| What is needed |
Give back the lines of the records exactly, starting at the first and ending at the one with "Image resolution: width=648".

---------------

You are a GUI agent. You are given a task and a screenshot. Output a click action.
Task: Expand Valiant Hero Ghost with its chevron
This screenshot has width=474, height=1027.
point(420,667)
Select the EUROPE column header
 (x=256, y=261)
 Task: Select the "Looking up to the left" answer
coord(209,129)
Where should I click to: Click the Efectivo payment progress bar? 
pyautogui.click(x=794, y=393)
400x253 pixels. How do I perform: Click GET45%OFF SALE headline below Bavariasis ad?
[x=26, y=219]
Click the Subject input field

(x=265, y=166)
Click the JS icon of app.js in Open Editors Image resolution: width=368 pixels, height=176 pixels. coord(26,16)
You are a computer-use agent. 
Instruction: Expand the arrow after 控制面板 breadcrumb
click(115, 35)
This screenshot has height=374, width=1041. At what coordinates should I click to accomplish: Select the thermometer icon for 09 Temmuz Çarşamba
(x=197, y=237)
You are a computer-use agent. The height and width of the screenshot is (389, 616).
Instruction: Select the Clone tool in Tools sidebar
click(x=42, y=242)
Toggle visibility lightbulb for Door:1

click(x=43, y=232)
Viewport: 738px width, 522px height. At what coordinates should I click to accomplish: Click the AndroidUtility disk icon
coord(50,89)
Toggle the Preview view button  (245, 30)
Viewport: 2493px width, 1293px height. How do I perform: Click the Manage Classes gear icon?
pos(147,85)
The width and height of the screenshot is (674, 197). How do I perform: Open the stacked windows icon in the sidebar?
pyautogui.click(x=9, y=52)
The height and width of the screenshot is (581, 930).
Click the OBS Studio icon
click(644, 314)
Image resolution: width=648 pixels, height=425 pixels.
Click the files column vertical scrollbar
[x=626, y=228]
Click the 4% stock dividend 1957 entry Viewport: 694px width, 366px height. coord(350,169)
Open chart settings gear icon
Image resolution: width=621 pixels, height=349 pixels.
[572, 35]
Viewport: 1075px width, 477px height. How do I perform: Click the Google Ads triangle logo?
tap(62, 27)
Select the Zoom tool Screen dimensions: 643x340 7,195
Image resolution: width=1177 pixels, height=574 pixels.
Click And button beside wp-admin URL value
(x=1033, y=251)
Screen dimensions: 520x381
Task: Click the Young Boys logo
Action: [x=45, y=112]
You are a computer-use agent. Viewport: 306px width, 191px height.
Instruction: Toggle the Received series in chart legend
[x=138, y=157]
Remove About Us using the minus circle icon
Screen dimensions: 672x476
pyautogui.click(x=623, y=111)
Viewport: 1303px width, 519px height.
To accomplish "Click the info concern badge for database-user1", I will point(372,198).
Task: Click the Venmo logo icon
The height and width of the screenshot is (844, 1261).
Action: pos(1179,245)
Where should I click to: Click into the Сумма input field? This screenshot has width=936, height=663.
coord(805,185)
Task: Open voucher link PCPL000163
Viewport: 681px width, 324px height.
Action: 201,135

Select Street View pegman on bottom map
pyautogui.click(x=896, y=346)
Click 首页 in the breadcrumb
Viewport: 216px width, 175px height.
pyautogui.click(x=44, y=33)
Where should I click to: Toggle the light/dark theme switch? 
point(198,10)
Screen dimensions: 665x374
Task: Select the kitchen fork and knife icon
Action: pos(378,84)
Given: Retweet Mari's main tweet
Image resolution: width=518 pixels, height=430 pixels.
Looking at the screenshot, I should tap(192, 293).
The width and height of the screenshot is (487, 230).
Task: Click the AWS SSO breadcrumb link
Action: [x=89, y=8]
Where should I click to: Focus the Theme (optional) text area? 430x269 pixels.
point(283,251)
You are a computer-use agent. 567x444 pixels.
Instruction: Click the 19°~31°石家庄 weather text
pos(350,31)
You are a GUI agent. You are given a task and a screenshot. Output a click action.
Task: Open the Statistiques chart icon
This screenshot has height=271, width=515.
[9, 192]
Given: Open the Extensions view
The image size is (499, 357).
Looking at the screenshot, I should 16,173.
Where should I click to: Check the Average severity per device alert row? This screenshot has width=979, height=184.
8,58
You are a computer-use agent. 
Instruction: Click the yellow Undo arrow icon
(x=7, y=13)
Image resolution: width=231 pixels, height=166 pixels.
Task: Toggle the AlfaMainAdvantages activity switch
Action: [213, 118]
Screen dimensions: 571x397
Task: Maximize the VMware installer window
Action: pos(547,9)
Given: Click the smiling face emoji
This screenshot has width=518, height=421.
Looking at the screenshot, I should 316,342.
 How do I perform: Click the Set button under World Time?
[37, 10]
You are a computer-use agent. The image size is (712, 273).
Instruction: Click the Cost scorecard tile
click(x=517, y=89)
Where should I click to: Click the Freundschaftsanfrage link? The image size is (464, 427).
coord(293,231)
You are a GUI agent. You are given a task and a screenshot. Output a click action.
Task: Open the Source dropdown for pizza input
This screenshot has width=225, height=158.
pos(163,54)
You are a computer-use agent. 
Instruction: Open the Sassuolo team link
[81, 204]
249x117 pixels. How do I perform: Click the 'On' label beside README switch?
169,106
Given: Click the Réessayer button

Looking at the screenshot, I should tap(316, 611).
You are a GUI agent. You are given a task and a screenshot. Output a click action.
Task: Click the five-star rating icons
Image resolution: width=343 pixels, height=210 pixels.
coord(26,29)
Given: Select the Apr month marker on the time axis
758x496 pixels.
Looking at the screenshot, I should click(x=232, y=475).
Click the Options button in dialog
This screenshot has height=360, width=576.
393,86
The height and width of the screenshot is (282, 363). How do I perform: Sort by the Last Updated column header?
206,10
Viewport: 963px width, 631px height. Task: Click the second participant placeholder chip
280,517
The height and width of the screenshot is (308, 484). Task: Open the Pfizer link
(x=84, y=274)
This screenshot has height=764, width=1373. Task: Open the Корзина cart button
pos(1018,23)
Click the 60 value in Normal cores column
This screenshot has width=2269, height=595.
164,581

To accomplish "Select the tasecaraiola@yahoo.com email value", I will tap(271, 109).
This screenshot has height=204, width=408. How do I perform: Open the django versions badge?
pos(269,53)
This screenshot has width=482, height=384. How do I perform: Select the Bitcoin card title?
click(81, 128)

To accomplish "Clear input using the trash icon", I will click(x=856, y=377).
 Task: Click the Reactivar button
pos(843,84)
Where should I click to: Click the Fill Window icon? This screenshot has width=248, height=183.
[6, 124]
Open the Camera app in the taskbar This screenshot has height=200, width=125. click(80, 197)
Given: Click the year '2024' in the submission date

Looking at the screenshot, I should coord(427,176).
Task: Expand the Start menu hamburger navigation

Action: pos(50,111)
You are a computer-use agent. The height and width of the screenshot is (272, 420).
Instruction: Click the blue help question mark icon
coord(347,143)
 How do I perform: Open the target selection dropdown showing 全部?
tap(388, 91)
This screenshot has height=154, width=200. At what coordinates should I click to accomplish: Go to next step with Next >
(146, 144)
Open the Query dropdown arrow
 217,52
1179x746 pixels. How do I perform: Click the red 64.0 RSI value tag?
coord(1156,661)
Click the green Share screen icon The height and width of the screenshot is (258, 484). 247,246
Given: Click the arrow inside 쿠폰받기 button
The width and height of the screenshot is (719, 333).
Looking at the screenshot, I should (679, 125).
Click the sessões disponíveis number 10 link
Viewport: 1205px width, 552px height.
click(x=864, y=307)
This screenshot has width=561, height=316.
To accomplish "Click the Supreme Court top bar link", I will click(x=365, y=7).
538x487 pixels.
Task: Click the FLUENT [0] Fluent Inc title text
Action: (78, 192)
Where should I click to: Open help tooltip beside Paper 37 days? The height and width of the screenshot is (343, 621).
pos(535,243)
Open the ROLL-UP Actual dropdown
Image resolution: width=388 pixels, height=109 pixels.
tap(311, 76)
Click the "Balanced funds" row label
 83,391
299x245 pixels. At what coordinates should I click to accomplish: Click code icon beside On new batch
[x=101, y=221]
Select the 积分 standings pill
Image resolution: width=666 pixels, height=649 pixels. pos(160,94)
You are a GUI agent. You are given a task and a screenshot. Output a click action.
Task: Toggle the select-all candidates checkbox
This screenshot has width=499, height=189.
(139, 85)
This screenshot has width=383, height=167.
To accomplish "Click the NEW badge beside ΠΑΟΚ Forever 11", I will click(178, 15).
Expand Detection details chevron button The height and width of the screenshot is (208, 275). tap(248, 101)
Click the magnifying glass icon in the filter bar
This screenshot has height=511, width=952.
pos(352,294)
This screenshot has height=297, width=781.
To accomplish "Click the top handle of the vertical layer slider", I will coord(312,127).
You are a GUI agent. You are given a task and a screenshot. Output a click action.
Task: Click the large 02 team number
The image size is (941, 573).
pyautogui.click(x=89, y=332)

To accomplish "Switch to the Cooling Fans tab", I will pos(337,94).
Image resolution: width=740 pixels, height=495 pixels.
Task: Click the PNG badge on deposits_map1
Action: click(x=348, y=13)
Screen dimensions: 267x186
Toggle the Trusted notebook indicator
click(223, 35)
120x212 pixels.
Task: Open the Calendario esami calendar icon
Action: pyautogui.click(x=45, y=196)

---------------

| Result of the task |
You are a GUI agent. You are given a task and a screenshot. Output a click action.
Task: Expand Valiant Hero Ghost with its chevron
This screenshot has width=474, height=1027.
point(420,667)
Select the EUROPE column header
 (x=256, y=261)
 Task: Select the "Looking up to the left" answer
coord(209,129)
Where should I click to: Click the Efectivo payment progress bar? 
pyautogui.click(x=794, y=393)
400x253 pixels. How do I perform: Click GET45%OFF SALE headline below Bavariasis ad?
[x=26, y=219]
Click the Subject input field

(x=265, y=166)
Click the JS icon of app.js in Open Editors Image resolution: width=368 pixels, height=176 pixels. coord(26,16)
You are a computer-use agent. 
Instruction: Expand the arrow after 控制面板 breadcrumb
click(115, 35)
This screenshot has height=374, width=1041. At what coordinates should I click to accomplish: Select the thermometer icon for 09 Temmuz Çarşamba
(x=197, y=237)
You are a computer-use agent. The height and width of the screenshot is (389, 616).
Instruction: Select the Clone tool in Tools sidebar
click(x=42, y=242)
Toggle visibility lightbulb for Door:1

click(x=43, y=232)
Viewport: 738px width, 522px height. At what coordinates should I click to accomplish: Click the AndroidUtility disk icon
coord(50,89)
Toggle the Preview view button  (245, 30)
Viewport: 2493px width, 1293px height. How do I perform: Click the Manage Classes gear icon?
pos(147,85)
The width and height of the screenshot is (674, 197). How do I perform: Open the stacked windows icon in the sidebar?
pyautogui.click(x=9, y=52)
The height and width of the screenshot is (581, 930).
Click the OBS Studio icon
click(644, 314)
Image resolution: width=648 pixels, height=425 pixels.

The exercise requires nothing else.